Elliot Carter is dead at 103

In this May 2, 1960 file photo, Pulitzer Prize winning composer Elliott Carter poses at the piano in his New York City apartment after the announcement of the award was made. (AP Photo/John Lent, File)

Avant-garde composer Elliott Carter, who won the Pulitzer Prize twice in a career spanning nearly eight decades, has died in New York at the age of 103, a music publisher said on Nov 6.

Carter had composed 158 works, from early pieces like Symphony No. 1 (1942) and Holiday Overture (1944) to this year’s Dialogues II, which premiered last month in Italy, and Instances, which is set to debut in February.

Carter was described by the great 20th century American composer Aaron Copland as one of the most eminent artists in all domains of creation.
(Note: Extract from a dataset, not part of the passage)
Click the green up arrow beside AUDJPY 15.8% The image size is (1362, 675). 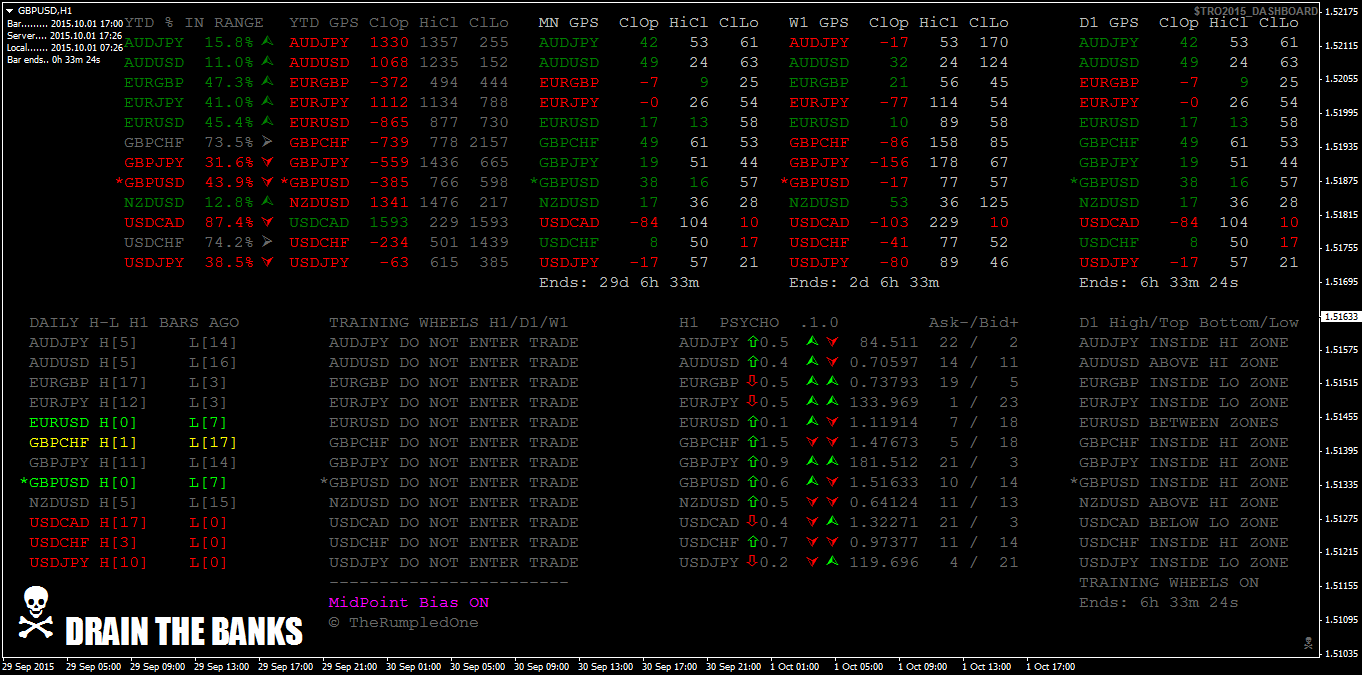267,42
His double concerto for harpsichord, piano and two chamber orchestras in 1961 and his piano concerto in 1967 were described as “masterpieces” by Russian composer Igor Stravinsky.
Born in New York City on December 11, 1908, Carter first pursued classical music under friend and mentor Charles Ives.
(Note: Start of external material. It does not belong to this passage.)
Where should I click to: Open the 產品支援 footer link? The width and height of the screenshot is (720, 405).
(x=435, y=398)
In a 1992 Associated Press interview, Carter described his works as “music that asks to be listened to in a concentrated way and listened to with a great deal of attention.”

“It’s not music that makes an overt theatrical effect,” he said then, “but it assumes the listener is listening to sounds and making some sense out of them.”

The complex way the instruments interact in his compositions created drama for listeners who made the effort to understand them, but it made them difficult for orchestras to learn. He said he tried to give each of the musicians individuality within the context of a comprehensible whole.

“This seems to me a very dramatic thing in a democratic society,” he said.

While little known to the general public, he was long respected by an inner circle of critics and musicians. In 2002, The New York Times said his string quartets were among “the most difficult music ever conceived,” and it hailed their “volatile emotions, delicacy and even, in places, plucky humor.”